LEXINGTON, Ky. (April 2, 2021) — President Eli Capilouto sent an email to the University of Kentucky community yesterday reiterating UK's support of diversity, equity and inclusion efforts. The email message is below.
Dear Campus Community,
I write to you today about an issue that a number of campuses are dealing with across the country. I want you to know how we are choosing to grapple with it.
The issue speaks to a complex set of questions and values that, at times, come into tension with each other.
There is the importance of following the law with respect to open records to help ensure transparency and accountability. And yet, we must remain deeply committed to our values as an academic institution and an idea essential to what we are — a place where deep inquiry and free expression by our faculty, staff and students is defended.
Recently, for example, we’ve received a number of open records requests for emails and materials related to the work of — and correspondence via email between — a number of faculty and administrators. Specifically, some of those requests have focused on work by faculty in the priority area of Diversity, Equity and Inclusion (DEI).
I cannot speak for those who are requesting these materials and correspondence, nor will I speculate on their intent. Such requests are happening across the country. In these cases, we will comply with the requests as the law here is clear under the Kentucky Open Records Act.
But what is also clear is that we will — and we must — stand with our faculty, staff and students who are engaged in these efforts. The important work at our university to create a more diverse and accepting community is vital. It must — and will — continue. We will not be deterred in these efforts. We will not stand down in our Diversity, Equity, and Inclusion Implementation Plan, which involves faculty, staff and students across our campus.
In fact, we expect our faculty to work, teach, conduct research and render service around the topics of the day — regardless of where those issues take us, irrespective of issue or ideology, controversy or contentiousness. Our faculty know that asking questions and seeking answers — whether regarding climate change or religious liberty — is often uncomfortable and discomfiting. After all, the most worthwhile things — which for us involve the quest for knowledge and understanding — are so often the hardest things.
At the same time, as a public university, we are subject to the Kentucky Open Records Act. As a practical matter, this means that we have a legal obligation to disclose any records in our possession except under rare and narrow exceptions. That obligation and commitment to disclosure includes a variety of documents, agreements, contracts and even emails among members of our community.
To be sure, there are state, federal and constitutional protections for privacy relating to students, employees and patient records. However, it’s also true that state courts, increasingly, have taken a more limited view of what can be considered private in terms of records. And we are obligated to follow these rulings, too, even when we disagree.

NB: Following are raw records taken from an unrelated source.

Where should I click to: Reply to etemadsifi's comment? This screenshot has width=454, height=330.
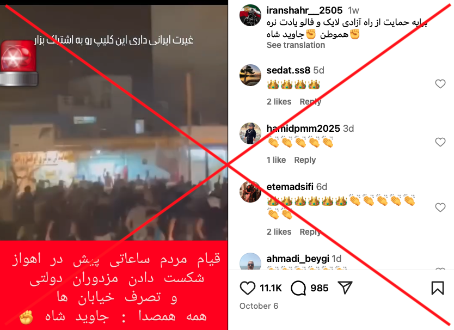310,232
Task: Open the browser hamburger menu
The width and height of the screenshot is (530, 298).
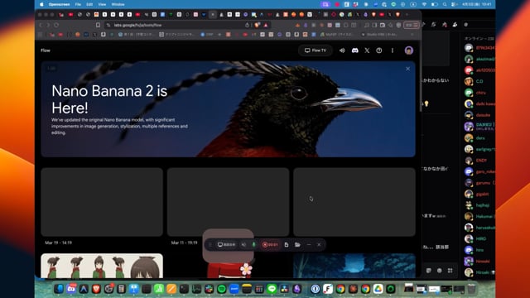Action: click(x=416, y=25)

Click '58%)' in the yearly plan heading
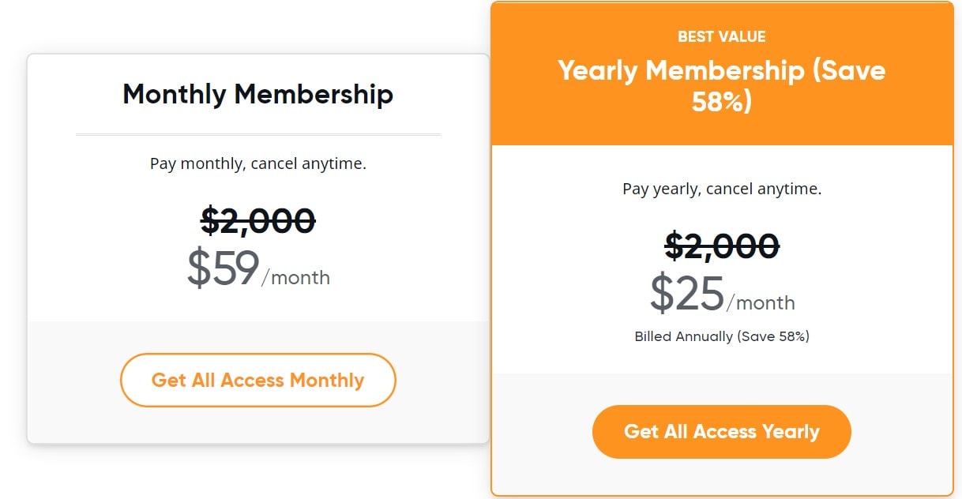[x=721, y=101]
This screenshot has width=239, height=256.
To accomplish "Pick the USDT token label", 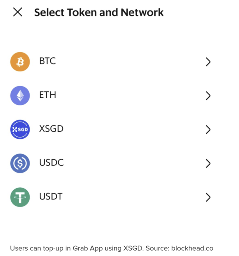I will tap(51, 197).
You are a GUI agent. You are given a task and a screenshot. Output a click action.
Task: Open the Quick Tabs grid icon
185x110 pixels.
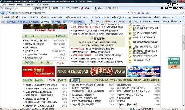[x=3, y=22]
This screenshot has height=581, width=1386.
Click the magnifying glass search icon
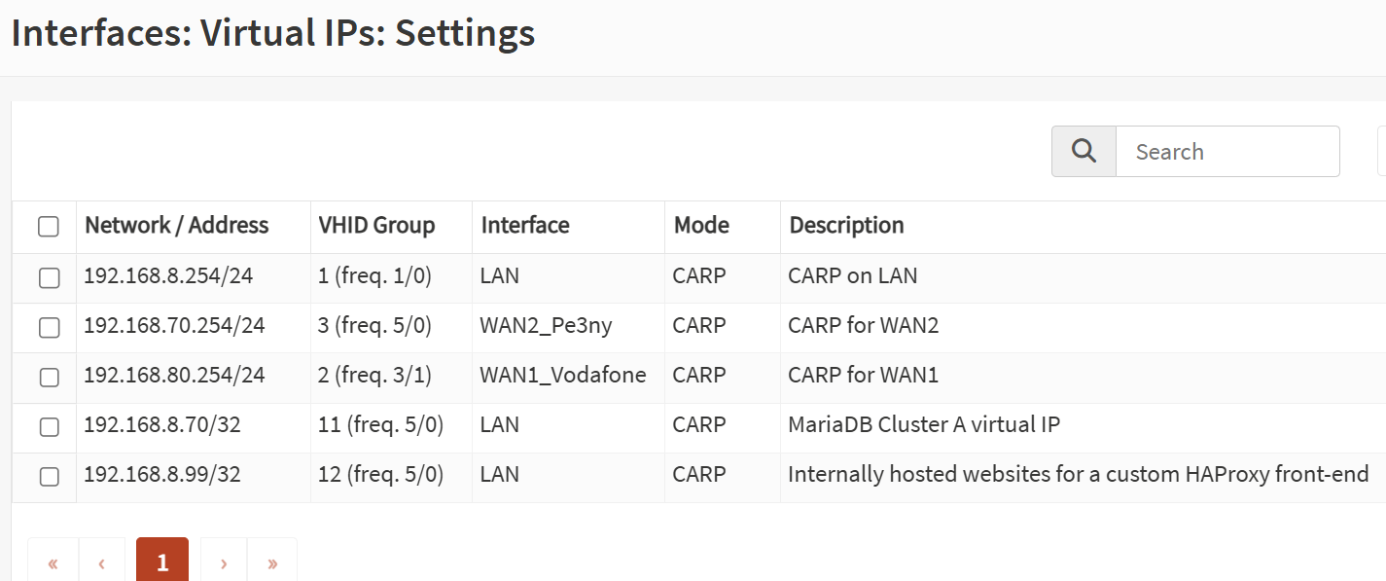(x=1084, y=151)
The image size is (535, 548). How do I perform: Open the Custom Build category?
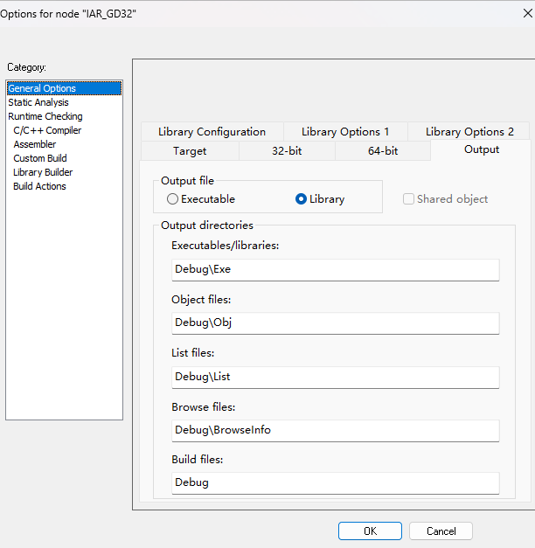pos(40,158)
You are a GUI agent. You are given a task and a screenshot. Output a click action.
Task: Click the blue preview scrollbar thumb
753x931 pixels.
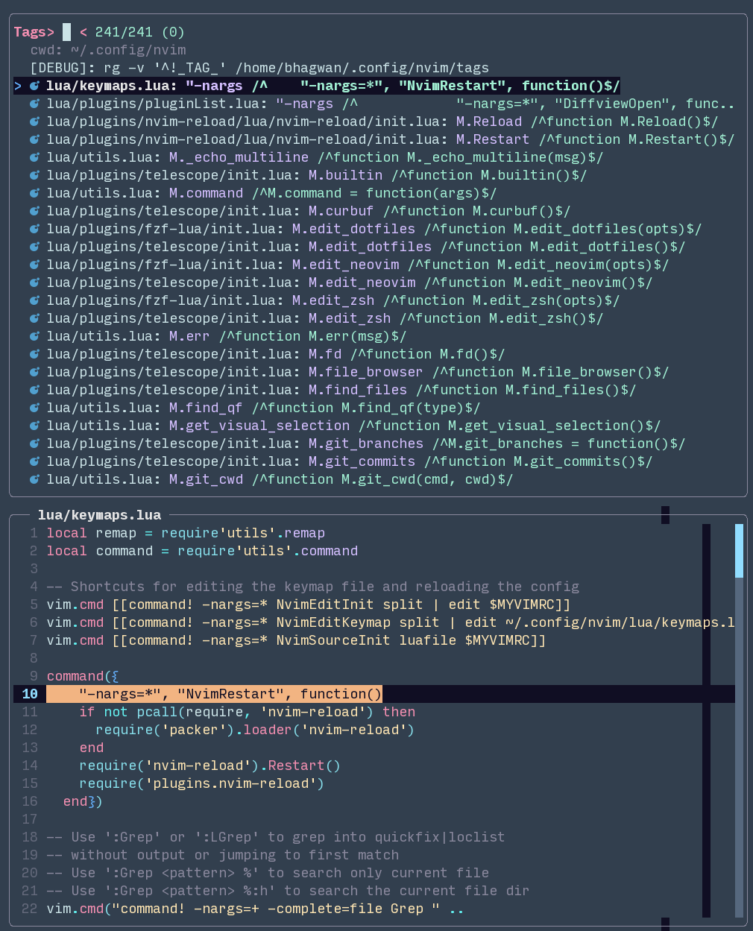click(740, 552)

Our task is to do both — honoring our obligations under the law and honoring our obligations to stand with those who are doing work so essential to who we are as the University of, for and with Kentucky.
Becoming the community we aspire to be is an essential quest for us — a community where everyone regardless of who they are belongs and is accepted. Our efforts to create and sustain that community will continue. We will stand with those who are helping us lead this effort.